A Quiet Room, a Good Book, and People Who Actually Showed Up
At ten o’clock on a Tuesday morning, a small group of adults settles into the Celina Public Library with copies of the same novel. There is no agenda beyond the book itself — what it meant, what it missed, what it stirred up. By Thursday evening, a different crowd arrives for the same conversation, this time at 6:30, after the workday has cleared.
This is On the Same Page, the adult book club run through the Celina Public Library. It has two meetings per month — one Tuesday morning, one Thursday evening — built deliberately so that readers with different schedules can still find a way in. June’s selection is Ocean at the End of the Lane by Neil Gaiman, a novel that blurs the line between childhood memory and something darker, between what adults think they remember and what actually happened to them as children.
It is not a light beach read. That is, in part, the point.
Why This Book, Why Now
Gaiman’s novel is short by most standards — under 200 pages — but it rewards a close second look. The story follows an unnamed narrator who returns to his childhood home and stumbles back into a half-forgotten episode from when he was seven years old, one involving a neighbor, a pond that might be an ocean, and forces that adults in the book simply cannot perceive.
For a book club, it opens up questions that go beyond plot summary.

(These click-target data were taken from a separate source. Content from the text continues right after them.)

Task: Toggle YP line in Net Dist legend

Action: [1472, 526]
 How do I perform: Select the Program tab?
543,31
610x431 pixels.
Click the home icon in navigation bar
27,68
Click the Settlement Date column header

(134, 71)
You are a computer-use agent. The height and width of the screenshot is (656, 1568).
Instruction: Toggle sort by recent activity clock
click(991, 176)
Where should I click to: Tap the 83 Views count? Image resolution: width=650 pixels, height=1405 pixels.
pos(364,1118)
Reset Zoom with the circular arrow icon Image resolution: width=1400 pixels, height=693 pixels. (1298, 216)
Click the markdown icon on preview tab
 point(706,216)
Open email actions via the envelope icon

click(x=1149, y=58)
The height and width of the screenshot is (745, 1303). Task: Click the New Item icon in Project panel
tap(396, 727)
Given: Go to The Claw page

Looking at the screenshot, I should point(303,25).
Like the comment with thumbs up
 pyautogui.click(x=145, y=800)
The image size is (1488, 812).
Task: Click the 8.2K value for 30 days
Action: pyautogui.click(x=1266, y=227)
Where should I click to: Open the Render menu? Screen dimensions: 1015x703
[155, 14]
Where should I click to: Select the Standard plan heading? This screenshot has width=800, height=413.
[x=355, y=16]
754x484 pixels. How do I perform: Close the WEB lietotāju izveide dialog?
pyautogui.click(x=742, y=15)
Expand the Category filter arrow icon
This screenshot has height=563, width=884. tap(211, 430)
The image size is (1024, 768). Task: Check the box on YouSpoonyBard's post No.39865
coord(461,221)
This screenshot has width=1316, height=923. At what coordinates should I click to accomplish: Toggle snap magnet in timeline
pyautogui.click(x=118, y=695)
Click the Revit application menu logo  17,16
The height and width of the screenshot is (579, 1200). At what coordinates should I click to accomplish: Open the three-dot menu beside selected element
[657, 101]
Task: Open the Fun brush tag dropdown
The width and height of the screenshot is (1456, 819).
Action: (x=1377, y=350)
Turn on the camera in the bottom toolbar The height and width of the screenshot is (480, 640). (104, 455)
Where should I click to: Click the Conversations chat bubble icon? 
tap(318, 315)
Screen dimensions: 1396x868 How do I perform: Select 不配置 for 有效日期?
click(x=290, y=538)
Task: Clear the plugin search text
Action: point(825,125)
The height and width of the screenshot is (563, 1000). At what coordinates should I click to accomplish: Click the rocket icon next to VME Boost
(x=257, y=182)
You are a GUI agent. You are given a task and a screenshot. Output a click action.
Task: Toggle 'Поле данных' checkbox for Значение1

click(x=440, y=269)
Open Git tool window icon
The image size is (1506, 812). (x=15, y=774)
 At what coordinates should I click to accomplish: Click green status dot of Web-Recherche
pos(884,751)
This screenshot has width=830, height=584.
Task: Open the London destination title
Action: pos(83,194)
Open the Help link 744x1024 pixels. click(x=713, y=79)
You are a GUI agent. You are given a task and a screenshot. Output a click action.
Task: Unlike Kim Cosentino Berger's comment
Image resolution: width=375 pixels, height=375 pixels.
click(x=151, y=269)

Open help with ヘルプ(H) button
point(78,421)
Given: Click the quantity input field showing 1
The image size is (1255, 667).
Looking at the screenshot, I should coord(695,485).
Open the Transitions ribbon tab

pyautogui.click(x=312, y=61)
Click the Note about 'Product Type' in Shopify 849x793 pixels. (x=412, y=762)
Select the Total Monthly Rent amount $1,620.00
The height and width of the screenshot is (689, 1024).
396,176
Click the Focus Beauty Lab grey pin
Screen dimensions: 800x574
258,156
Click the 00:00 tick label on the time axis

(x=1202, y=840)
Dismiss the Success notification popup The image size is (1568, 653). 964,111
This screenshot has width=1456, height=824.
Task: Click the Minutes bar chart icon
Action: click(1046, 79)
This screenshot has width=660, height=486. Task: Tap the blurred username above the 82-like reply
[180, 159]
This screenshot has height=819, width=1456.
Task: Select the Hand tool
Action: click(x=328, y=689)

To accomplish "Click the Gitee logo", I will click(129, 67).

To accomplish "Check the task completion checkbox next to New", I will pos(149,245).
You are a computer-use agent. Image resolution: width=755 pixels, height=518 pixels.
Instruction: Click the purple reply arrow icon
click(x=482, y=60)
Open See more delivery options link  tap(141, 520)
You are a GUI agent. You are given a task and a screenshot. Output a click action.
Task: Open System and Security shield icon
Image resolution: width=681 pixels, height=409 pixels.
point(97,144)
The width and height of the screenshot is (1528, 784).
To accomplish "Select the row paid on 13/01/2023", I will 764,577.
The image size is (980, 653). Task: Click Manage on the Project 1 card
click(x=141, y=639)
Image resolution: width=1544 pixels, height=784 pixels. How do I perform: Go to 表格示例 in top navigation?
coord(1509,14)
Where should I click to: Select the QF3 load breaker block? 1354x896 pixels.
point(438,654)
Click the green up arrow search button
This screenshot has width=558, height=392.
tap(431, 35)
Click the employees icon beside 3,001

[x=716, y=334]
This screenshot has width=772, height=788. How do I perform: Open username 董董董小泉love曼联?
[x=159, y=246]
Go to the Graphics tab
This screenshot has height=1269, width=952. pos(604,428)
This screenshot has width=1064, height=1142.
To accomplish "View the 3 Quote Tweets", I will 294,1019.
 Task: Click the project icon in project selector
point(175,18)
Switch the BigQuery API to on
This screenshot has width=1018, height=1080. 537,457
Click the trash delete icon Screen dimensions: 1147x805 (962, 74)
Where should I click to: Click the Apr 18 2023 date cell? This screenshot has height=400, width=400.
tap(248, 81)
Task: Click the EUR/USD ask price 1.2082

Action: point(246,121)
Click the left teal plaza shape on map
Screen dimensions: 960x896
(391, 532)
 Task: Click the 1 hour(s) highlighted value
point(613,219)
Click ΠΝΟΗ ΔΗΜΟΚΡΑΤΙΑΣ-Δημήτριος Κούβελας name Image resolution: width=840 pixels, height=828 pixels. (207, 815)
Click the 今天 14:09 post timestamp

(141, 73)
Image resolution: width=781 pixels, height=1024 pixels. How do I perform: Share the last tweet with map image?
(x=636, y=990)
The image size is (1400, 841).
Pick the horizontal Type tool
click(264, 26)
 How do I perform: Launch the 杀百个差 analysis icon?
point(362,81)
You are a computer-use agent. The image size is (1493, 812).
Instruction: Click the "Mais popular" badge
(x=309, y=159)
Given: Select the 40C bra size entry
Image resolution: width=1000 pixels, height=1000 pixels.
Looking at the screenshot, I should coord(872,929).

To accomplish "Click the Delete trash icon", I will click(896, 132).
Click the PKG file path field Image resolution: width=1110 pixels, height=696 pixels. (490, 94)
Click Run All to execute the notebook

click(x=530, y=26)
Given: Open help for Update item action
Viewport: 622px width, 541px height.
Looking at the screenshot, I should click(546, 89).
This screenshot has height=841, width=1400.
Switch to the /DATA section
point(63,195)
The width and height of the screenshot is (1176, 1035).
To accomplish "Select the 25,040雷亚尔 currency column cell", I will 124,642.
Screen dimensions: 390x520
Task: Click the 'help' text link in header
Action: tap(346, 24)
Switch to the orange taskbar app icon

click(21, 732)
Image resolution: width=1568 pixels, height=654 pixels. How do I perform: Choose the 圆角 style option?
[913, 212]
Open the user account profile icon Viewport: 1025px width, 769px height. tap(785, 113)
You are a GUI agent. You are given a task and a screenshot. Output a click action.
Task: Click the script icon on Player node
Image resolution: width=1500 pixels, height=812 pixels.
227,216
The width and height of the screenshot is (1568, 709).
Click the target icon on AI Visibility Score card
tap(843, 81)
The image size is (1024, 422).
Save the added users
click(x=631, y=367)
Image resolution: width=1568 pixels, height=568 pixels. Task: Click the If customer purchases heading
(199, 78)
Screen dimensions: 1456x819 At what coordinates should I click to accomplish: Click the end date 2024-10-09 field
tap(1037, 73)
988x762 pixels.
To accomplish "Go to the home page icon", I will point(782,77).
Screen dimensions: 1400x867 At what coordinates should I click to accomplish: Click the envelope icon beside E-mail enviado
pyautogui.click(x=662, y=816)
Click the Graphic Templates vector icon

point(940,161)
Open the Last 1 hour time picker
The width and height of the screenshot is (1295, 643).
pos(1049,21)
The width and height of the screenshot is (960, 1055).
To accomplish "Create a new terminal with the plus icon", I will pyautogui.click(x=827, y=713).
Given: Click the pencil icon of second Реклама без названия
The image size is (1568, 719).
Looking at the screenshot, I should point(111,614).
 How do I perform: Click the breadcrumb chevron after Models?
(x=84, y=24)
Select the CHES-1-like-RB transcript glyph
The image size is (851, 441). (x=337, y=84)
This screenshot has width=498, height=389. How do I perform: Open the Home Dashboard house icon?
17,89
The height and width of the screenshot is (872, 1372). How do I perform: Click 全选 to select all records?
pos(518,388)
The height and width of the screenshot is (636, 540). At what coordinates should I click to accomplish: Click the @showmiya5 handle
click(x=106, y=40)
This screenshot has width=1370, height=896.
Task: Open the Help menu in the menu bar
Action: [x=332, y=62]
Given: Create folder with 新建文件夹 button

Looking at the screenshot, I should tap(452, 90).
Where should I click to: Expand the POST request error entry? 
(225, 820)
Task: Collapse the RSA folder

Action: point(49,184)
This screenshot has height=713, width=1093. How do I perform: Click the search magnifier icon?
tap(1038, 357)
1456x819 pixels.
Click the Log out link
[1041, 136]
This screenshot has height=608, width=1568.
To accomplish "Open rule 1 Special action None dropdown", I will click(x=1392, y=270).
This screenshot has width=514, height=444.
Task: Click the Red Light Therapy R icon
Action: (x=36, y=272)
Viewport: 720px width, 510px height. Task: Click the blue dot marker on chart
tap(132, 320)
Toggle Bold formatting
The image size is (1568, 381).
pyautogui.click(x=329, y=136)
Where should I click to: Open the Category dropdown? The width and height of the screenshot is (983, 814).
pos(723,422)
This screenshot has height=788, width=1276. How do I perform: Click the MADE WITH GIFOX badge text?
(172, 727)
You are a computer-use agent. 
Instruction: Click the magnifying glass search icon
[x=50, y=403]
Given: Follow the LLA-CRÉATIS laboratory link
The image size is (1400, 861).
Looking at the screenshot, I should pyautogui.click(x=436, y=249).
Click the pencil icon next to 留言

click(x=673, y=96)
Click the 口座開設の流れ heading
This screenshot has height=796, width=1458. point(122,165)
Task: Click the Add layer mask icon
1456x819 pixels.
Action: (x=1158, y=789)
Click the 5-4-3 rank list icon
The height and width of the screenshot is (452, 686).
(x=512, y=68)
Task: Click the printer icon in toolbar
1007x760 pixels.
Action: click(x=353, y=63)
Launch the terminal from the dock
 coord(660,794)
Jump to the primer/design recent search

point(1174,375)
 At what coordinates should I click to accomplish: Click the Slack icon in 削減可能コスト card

What do we owe the memories we have tried to set aside. How much of what we carry from childhood is accurate, and how much is a story we told ourselves to survive it. Those conversations tend to run long.
The Tuesday morning slot draws people whose weeks allow for a mid-morning break — retirees, remote workers, parents between school drop-off and the rest of the day. The Thursday evening meeting pulls a different mix: people coming off a work shift, others who prefer the energy of an evening gathering. The Celina Public Library structured it this way on purpose, recognizing that a single meeting time locks out the people who most need the outlet.
The Library Itself Is in a Season of Change
The current library is the kind of space that functions on modest square footage and community goodwill. What it lacks in square footage it compensates for with programming consistency — the book club is one of several recurring adult offerings that show up on the city’s events calendar throughout the year.
That footprint is set to expand considerably. A new 26,209-square-foot downtown library is under construction as part of Celina’s Downtown Center development, with a winter 2026 opening on the schedule. When that building opens, the programming that currently fits into tighter quarters — including a book club that has to manage two separate meeting times just to accommodate demand — will have room to grow.
For now, On the Same Page runs in the space it has, and that space has been enough.
What a Book Club Does for a Fast-Growing City
Celina has added residents faster than almost any city in the country over the past several years. That kind of growth brings infrastructure conversations — roads, utilities, schools, parks — that tend to dominate the public agenda. What sometimes gets less attention is the quieter question of how people actually get to know each other once they arrive.
A book club is one answer to that question. It is low-barrier: you read the book, you show up, you say what you think. There is no membership fee, no committee, no requirement to have lived here for a certain number of years. Someone who moved to Celina last fall and someone who has been here for two decades can sit across from each other and argue about whether Gaiman’s narrator is reliable, and by the end of the hour they know something real about each other.
That is harder to manufacture than it sounds in a city that is still figuring out its own identity.
How to Join
The On the Same Page book club is open to adults and meets on the first Tuesday of each month at 10:00 a.m. and the first Thursday at 6:30 p.m. at the Celina Public Library. No advance registration is listed as required — the format is designed to be accessible rather than gatekept.
For anyone who missed June’s meetings or wants to confirm details before the July session, the library’s page on the city website carries current programming information. The new downtown library will eventually give the club — and every other program the library runs — more room to breathe. Until then, the Tuesday morning crowd and the Thursday evening crowd keep showing up with their copies, which is exactly how these things are supposed to work.